• **Excerpt**
#####

Low-Temperature Magnetic Properties of Deeply Buried Gas Hydrate Bearing Sediments: A Case Study from IODP Expedition 375 Site U1519C in the Hikurangi Subduction Zone, New Zealand

Shixian LiuXuesen Li^*Kunyu Xu

• Guilin University of Technology, Guilin, China

The diagenetic pathways, mineral types, and products of magnetic minerals in gas hydrate-bearing sediments are closely linked to burial depth. During IODP Expedition 375, drilling at the northern Hikurangi margin recovered 83.09 m of core from the gas hydrate stability zone (518.4–640.0 m depth) at Site U1519C. This provides an exceptional opportunity to investigate progressive diagenesis and fluid-driven late-stage diagenesis in deeply buried gas hydrate-bearing sediments. We conducted low-temperature magnetic measurements on 13 samples from this interval, including: (i) Low-temperature cycling (LTC) cycles, (ii) Zero-field-cooled (ZFC) and field-cooled (FC) curves, (iii) Low-temperature hysteresis loops, and (iv) Low-temperature alternating current (AC) magnetic susceptibility. Using features such as low-temperature transitions and curve trajectory patterns, we determined the types, concentrations, and assemblages of magnetic minerals, analyzed the origins of magnetic particles. Key results reveal: (1) Deeply buried sediments exhibit notably low SIRM intensity, indicating scarce magnetic minerals dominated by superparamagnetic (SP) and single-domain (SD) particles. This indicates that the deeply buried sediments experienced extensive pyritization under sustained reducing diagenetic conditions; (2)Despite the dominance of SP signals in the low-temperature FC/ZFC curves, the observation of the Verwey transition at ~118 K—a characteristic low-temperature phase transition stemming from magnetite's structural transformation—provides definitive evidence for the presence of trace magnetite even at such depths (>580 mbsf); (3) A double Verwey transition (~106 K and ~118 K) was observed in some samples, which indicates the coexistence of biogenic magnetite and nearly stoichiometric magnetite; (4) Authigenic Greigite (Fe₃S₄), an intermediate product of pyritization (FeS₂), is detected. Some greigite likely exists as SP particles, while a low index of hysteresis parameters (DJH) indicates limited contributions from stable SD greigite among ferrimagnetic minerals.This study provides low-temperature magnetic evidence for diagenetic processes affecting magnetic minerals in deeply buried gas hydrate-bearing sediments. It reveals partial magnetite preservation, greigite formation and transformation, and ultimate pyritization, offering new insights into magnetic mineral evolution in such environments.

#####

• **Extracted records**

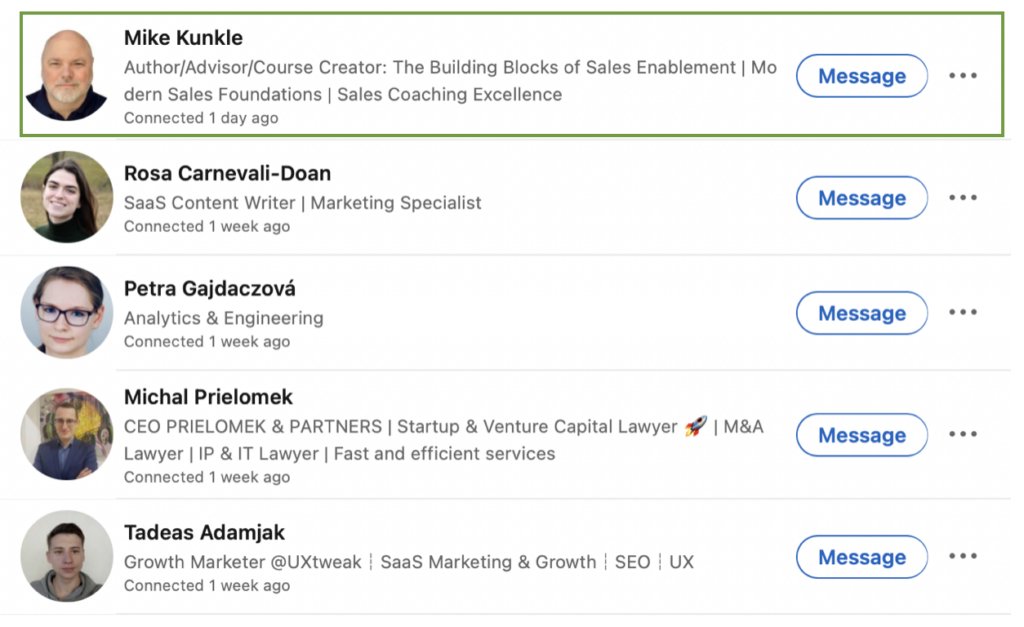Click the Petra Gajdaczová name link
Viewport: 1024px width, 627px height.
(209, 289)
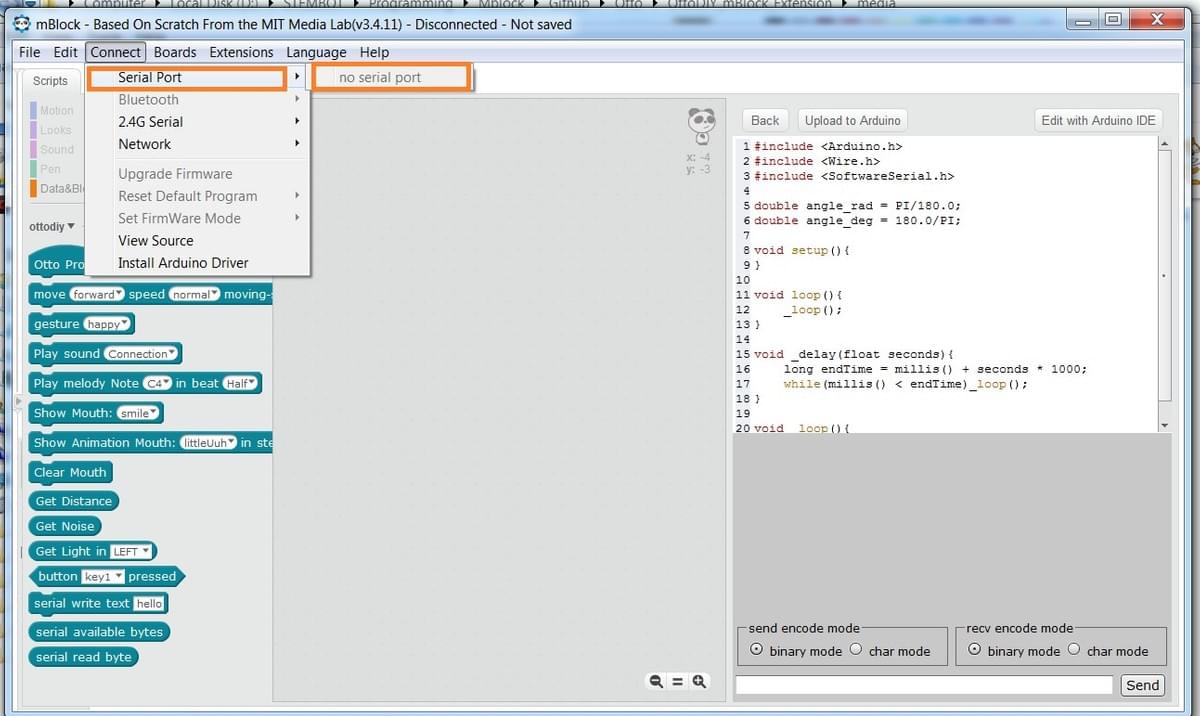Open the Boards menu
This screenshot has width=1200, height=716.
click(x=174, y=52)
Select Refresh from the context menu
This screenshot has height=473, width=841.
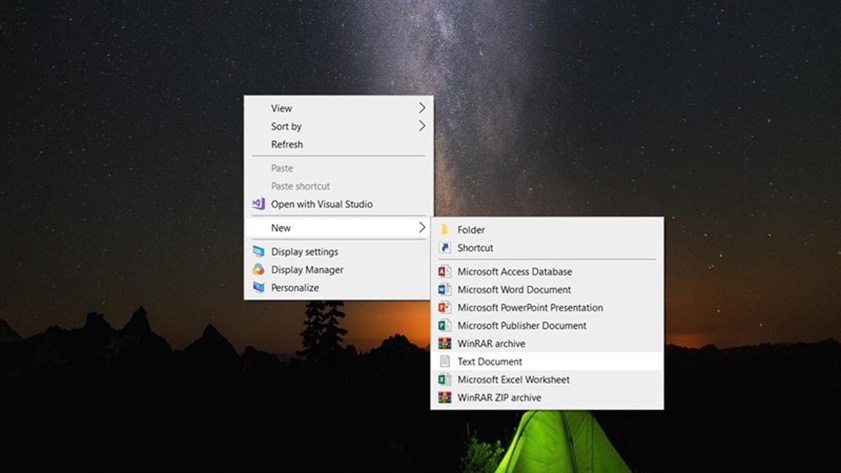287,144
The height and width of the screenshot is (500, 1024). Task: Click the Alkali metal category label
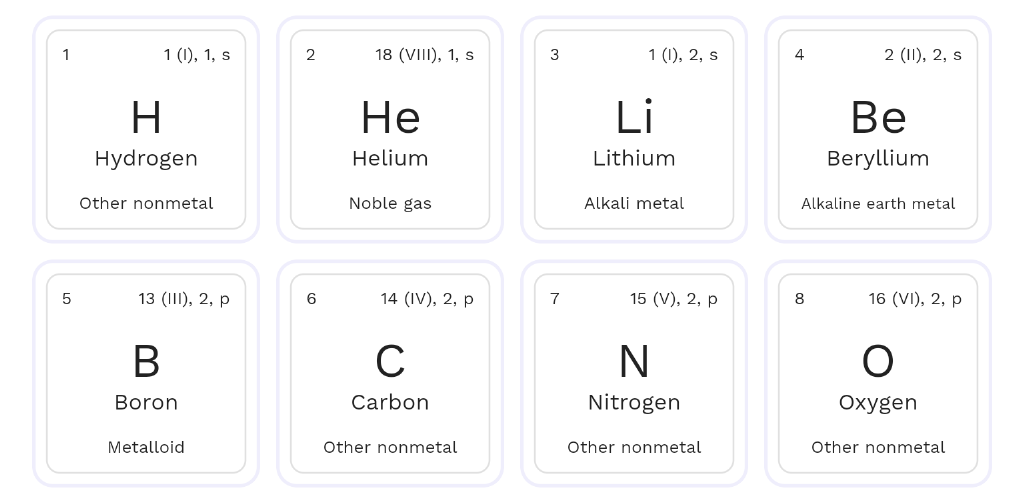pyautogui.click(x=634, y=203)
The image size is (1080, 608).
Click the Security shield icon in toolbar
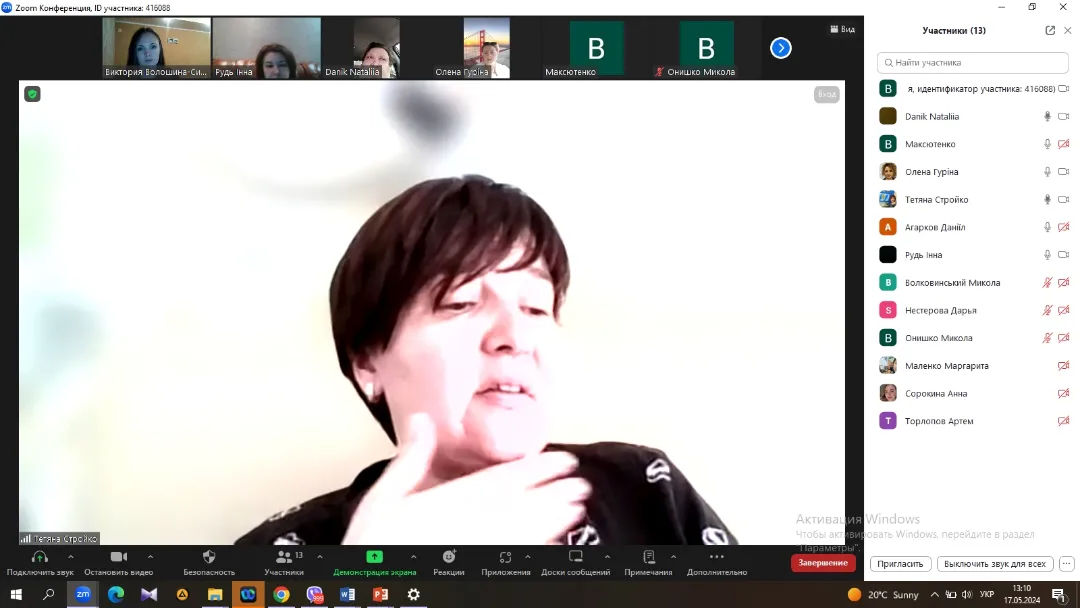coord(209,557)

#####

• **Task set**
1. List the low-temperature magnetic measurements that the Site U1519C abstract says were run on the samples.
2. Answer these from the Site U1519C abstract:
(a) How many meters of core were recovered from the gas hydrate stability zone?
(b) How many samples underwent low-temperature magnetic measurements?
(c) At what temperatures was the double Verwey transition seen?
The listing isn't needed for this work.

• **Answers by item**
1.
Low-temperature cycling (LTC) cycles
Zero-field-cooled (ZFC) and field-cooled (FC) curves
Low-temperature hysteresis loops
Low-temperature alternating current (AC) magnetic susceptibility

2.
(a) 83.09 m
(b) 13
(c) About 106 K and about 118 K